Siglos después, pasaba algo parecido con la obra de Marcel Proust. El narrador francés redactó siete tomos acerca de las morosas vicisitudes de ciertos personajes pertenecientes a las clases altas francesas de la belle époque. Para Proust, para Marcel, el narrador, aquellos personajes eran parte de su ambiente cotidiano. Pero cuando, merced a la refinada eficacia de la escritura proustiana, hacen el crossover contextual, se convierten en una etnia que nos seduce por la extravagancia de sus usos y costumbres. En términos antropológicos, lo que para el autor eran “conceptos de experiencia próxima”, para el observador no nativo (ciertos lectores, nosotros) son “conceptos de experiencia distante” (Clifford Geertz, Desde el punto de vista nativo: Sobre la naturaleza del conocimiento antropológico, Barcelona, Paidós, 1994).

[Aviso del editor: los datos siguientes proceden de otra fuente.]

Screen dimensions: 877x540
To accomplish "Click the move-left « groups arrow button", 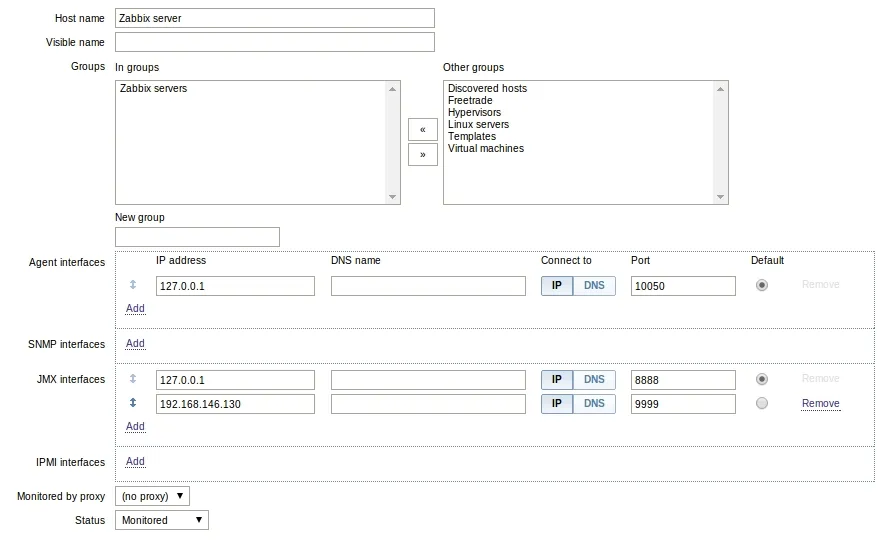I will click(422, 129).
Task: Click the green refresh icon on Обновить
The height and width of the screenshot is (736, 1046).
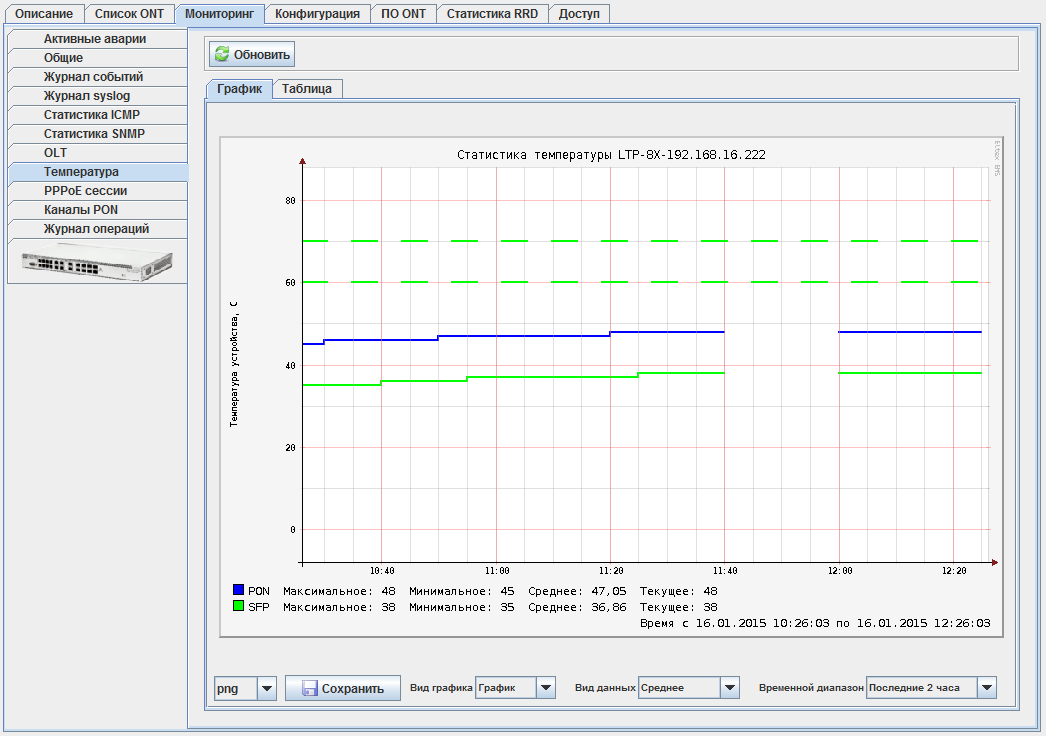Action: 222,54
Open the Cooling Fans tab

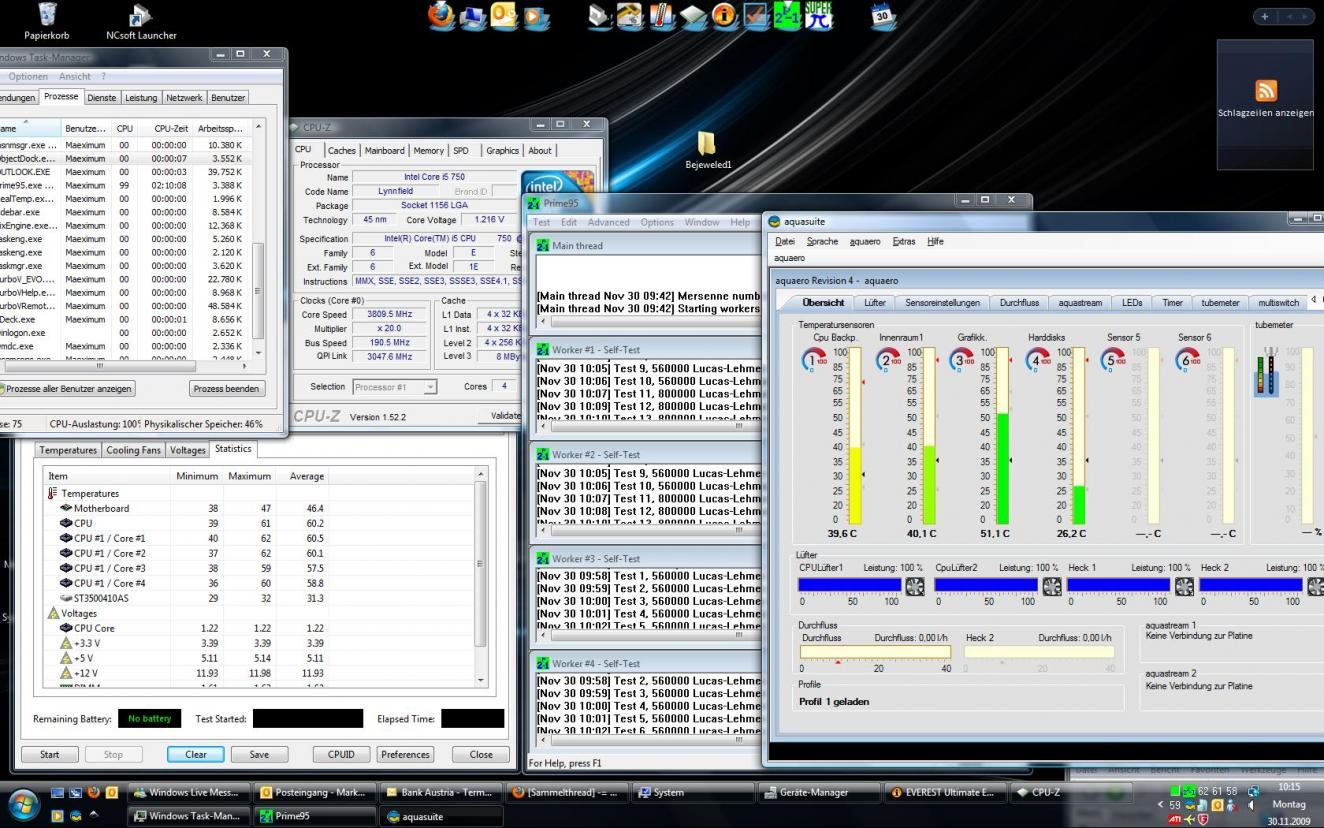tap(133, 450)
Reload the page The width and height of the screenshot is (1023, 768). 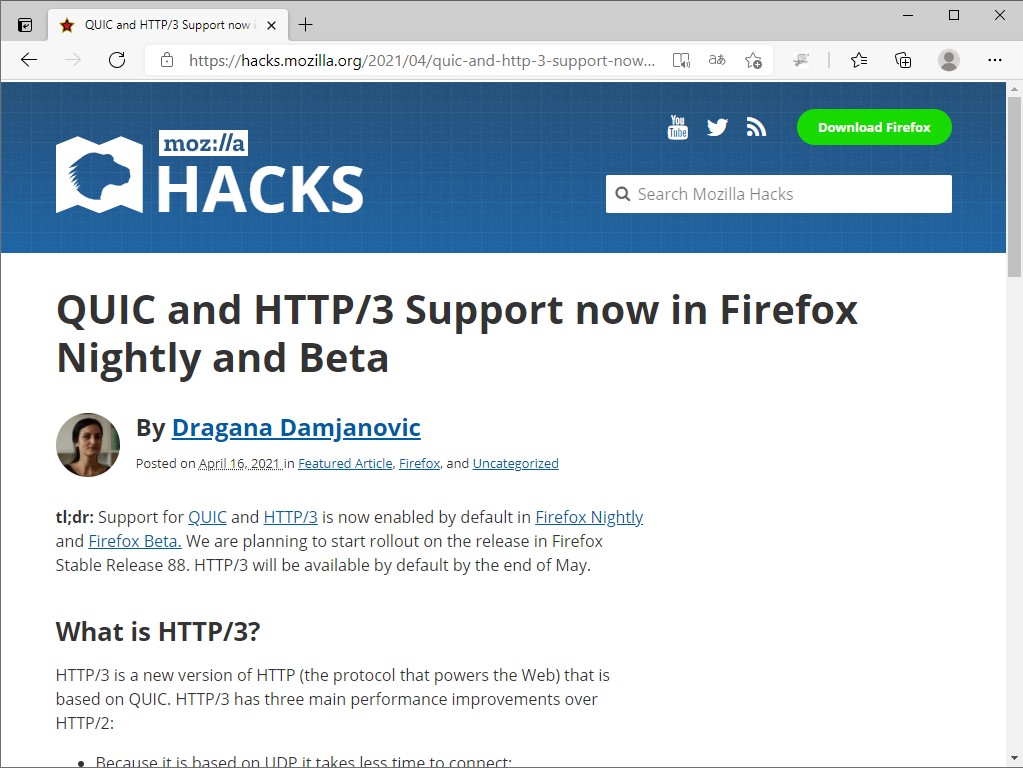[117, 60]
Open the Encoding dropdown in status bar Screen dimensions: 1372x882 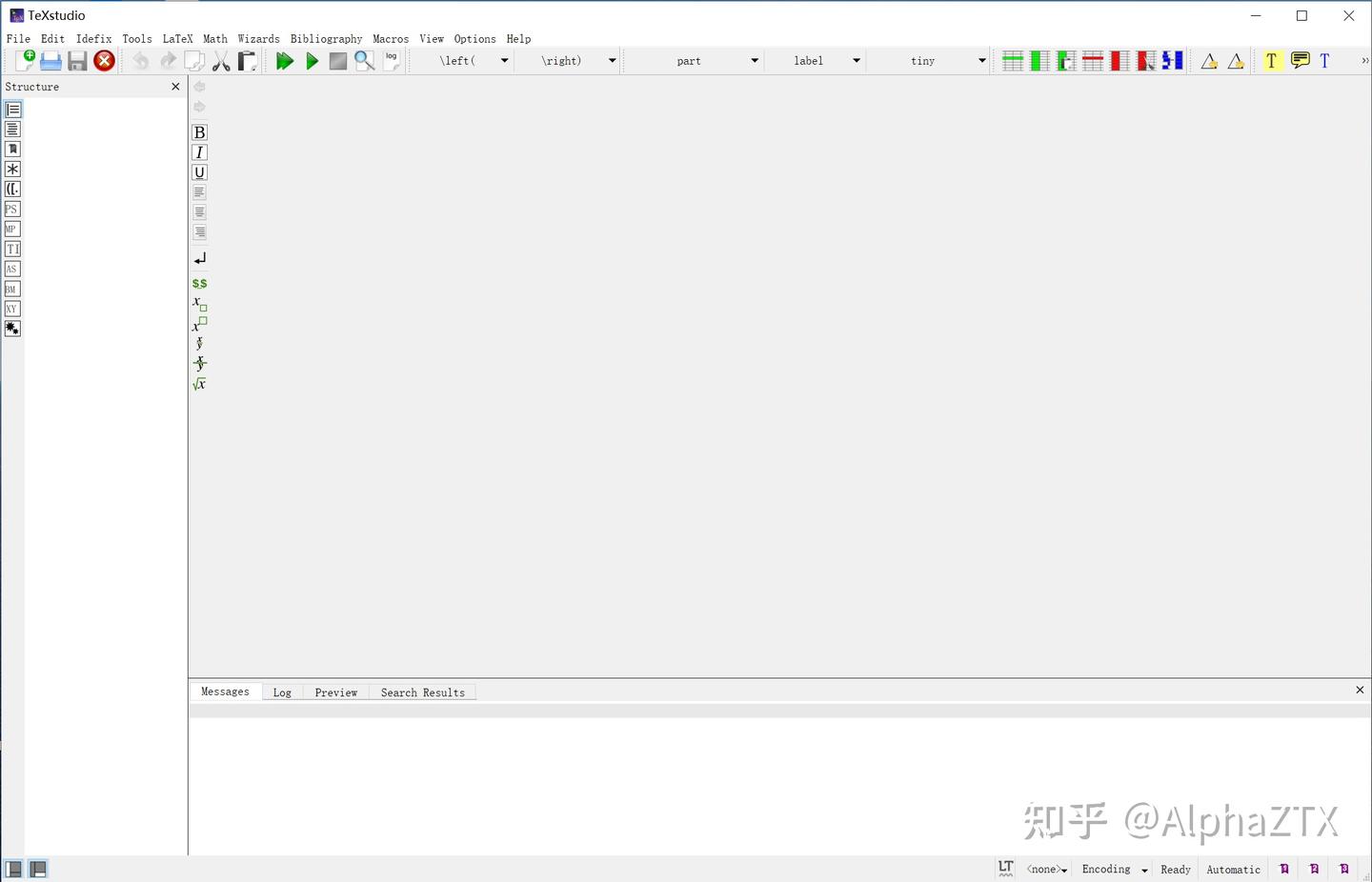1113,869
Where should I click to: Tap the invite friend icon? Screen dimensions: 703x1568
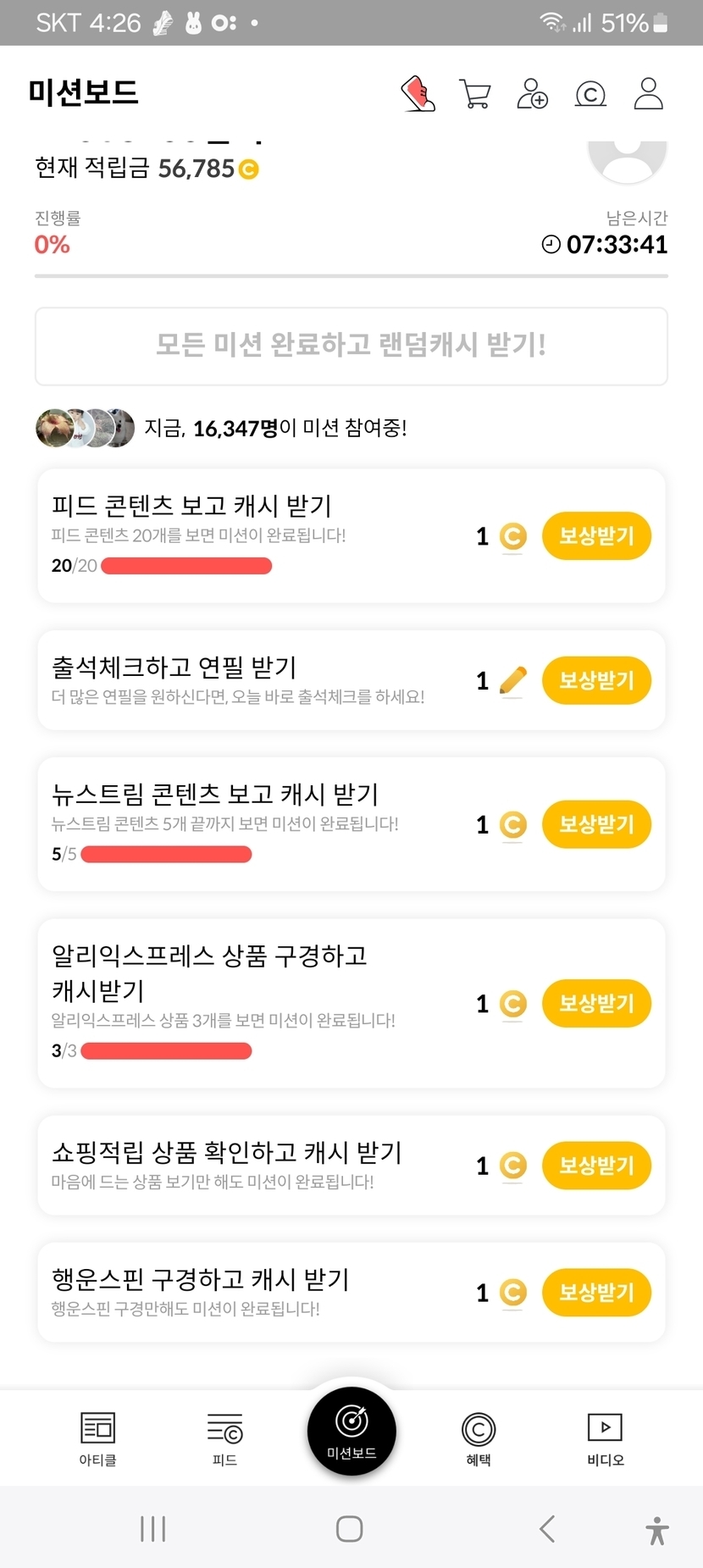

Más recientemente, a fines del siglo pasado, los borrachos y drogadictos californianos de Charles Bukovsky encantaban por su naturaleza subterránea o periférica (la subalternidad aún no aparecía en el lexicón) a jóvenes montevideanos mucho más subterráneos y menos metropolitanos que aquellos personajes. El realismo mágico de Carpentier o de García Márquez (o el neobarroco en su versión Sarduy) usó —y abusó— deliberadamente de este artilugio. Tal vez la excepción a estas generalidades, dentro de la tradición realista, sea —por razones sociales, tecnológicas y meramente literarias, que exceden las posibilidades de esta columna— la novela europea del siglo XIX y su recepción por parte de sus contemporáneos.


De regreso a los formatos de la televisión vernácula, puede decirse que el mismo efecto de extrañamiento estetizante se genera en el caso de las noticias policiales. Aquí los mecanismos de mímesis son otros, acaso más sofisticados: la baja definición vertiginosa de las cámaras de seguridad registrando la rapiña, la narración elíptica que muestra los guantes quirúrgicos junto a la mancha de sangre, el zapato en medio de la avenida, pero también el travelling por los recovecos más ominosos de ciertos barrios. Generalmente el espectador recibe todo eso desde una otredad infranqueable; su miedo o su indignación es una interjección prediscursiva, análoga a la erotización de la imagen de un topless en Playa Bikini.

Equipos de la televisión de Brasil, de Inglaterra y últimamente de Corea han venido a Montevideo a documentar la vida privada del Presidente Mujica. Los coreanos mostraron su cama destendida, las manchas de humedad y los mosquitos muertos, metieron una cámara en la heladera. Este registro disfórico, antiépico, es propio del realismo; se supone que tiende a habilitar una conexión empática con cierto espectador abstracto, con “el hombre común”. Sin embargo se trata de la fabulación de una figura folk, que termina siendo —también para nosotros— más que un calibre político o la personificación carismática de determinado proyecto, otro personaje pintoresco en el continuum de megabytes, pixeles y otros corpúsculos de la información.